London’s new £4.2bn “super sewer”, one of the UK’s biggest infrastructure projects and due to begin construction in the next few months, is being investigated by the National Audit Office over its “unusual” financial structure.

The government spending watchdog said it would examine how the complex funding model was chosen and the risks faced by taxpayers and consumers. Taxpayers will bear the brunt of financial factors such as cost overruns or another global collapse in credit markets, while consumers will have to pay for a third of construction costs through higher water bills.

The probe comes as the government is under pressure to invest in big new infrastructure projects to boost the economy following Britain’s vote to leave the EU. The tunnel, which will run under the river Thames, is the second-largest project in the capital after Crossrail.

The NAO will also investigate why the tunnel — the biggest investment in London’s sewers since Sir Joseph Bazalgette built the network in 1858 — was chosen over smaller, greener alternatives to reduce the tens of millions of tonnes of sewage flowing into the Thames each year.

The report is due to be published in the autumn, just as the seven-year construction of the 25km tunnel is formally launched. It will “set out the risks faced by customers and taxpayers as the project moves towards completion, and how these risks are being mitigated”, an NAO briefing note on the probe said.

A private company has been set up by the government and Thames Water, the capital’s privately owned water supplier, to own, manage and finance the project during construction.

Construction risks involved in digging the “super sewer” beneath the Thames range from the potential undermining of Big Ben’s foundations to the flooding of the London Underground transport network — though contractors say this is unlikely.

Andy Mitchell, chief executive of Tideway, the company set up to own and deliver the project, said he was confident it was “delivering this vital project in the most timely and cost-efficient way”.

He added: “We will continue to get on with providing London with this much-needed piece of infrastructure.”

While about one-third of the cost for construction will be funded by Thames Water through an increase in customers’ water bills, the remaining £2.8bn is being raised by Tideway, whose shareholders have invested £1.2bn of equity.

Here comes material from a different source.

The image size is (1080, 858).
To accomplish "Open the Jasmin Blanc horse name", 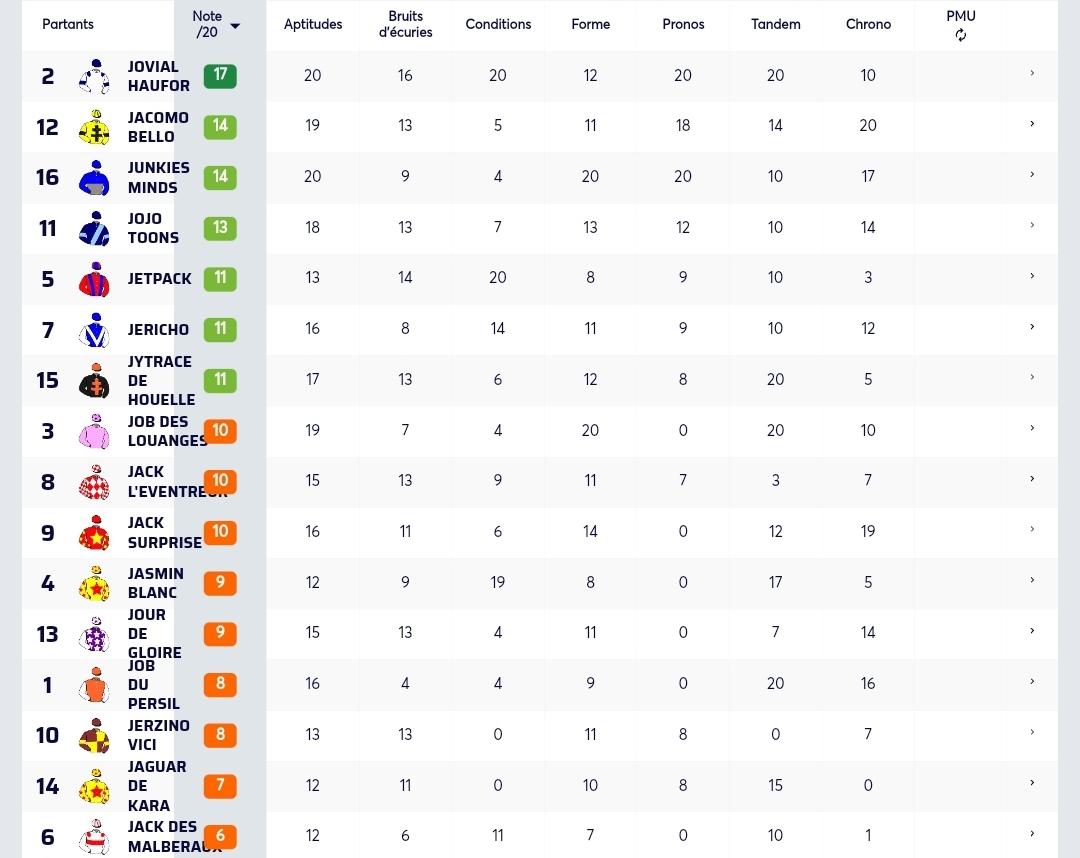I will point(156,583).
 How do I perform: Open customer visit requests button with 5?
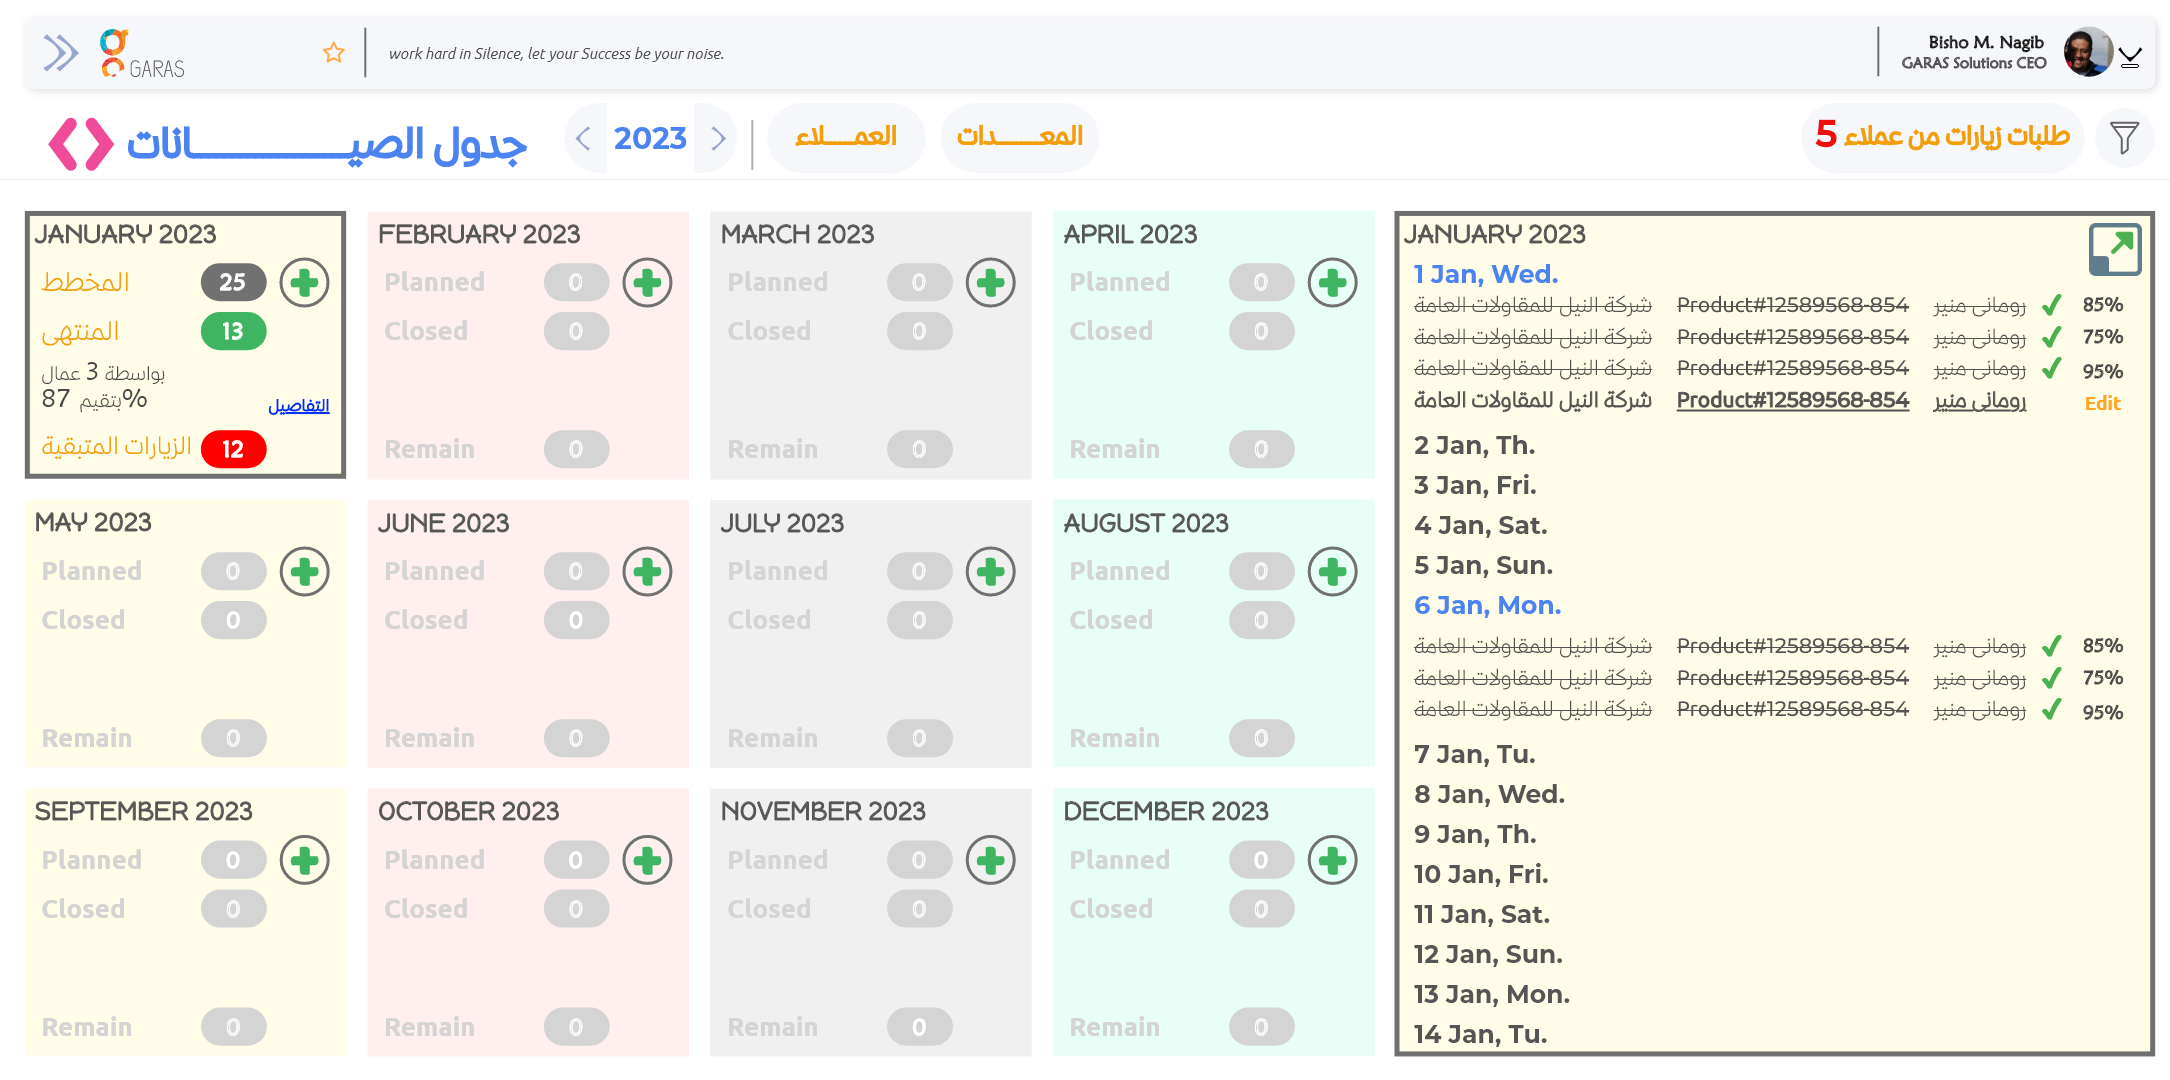coord(1942,137)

In a move aimed at attracting investors traditionally weary of taking on construction risk, they will receive an income from the day building begins. When the tunnel is completed, the new company will supply sewerage services to Thames Water on a 125-year concession, paid for with a monthly fee by customers directly instead of Thames Water.

The Department for the Environment, Food and Rural Affairs said the project was needed to “modernise the capital’s ageing sewage system”. It said a separate private sector infrastructure provider to finance and deliver the project was “in the best interests of customers and taxpayers”.

In January Thames Water was fined £1m for repeated sewage leaks into the Grand Union canal. Alongside other water companies, it was also criticised by the NAO for taking excessive profits, while paying no corporation tax. Macquarie, the Australian infrastructure investor, is in the process of selling its last 26 per cent stake in Thames Water.

The project has been controversial since 2006 when Philip Fletcher, then head of Ofwat, wrote to the government arguing “there is scope for improvement options that offer better value for money”.

It is the second investigation into the infrastructure project by the watchdog, which in 2014 warned that the method used to finance the project could prove expensive for taxpayers. The complex financial structure required fresh legislation in 2010.

Critics including Sir Ian Byatt, the head of water regulator Ofwat between 1989 and 2000, say that not only is the tunnel now unnecessary but that it would have been cheaper if the government paid for it, even if it was subsequently privatised.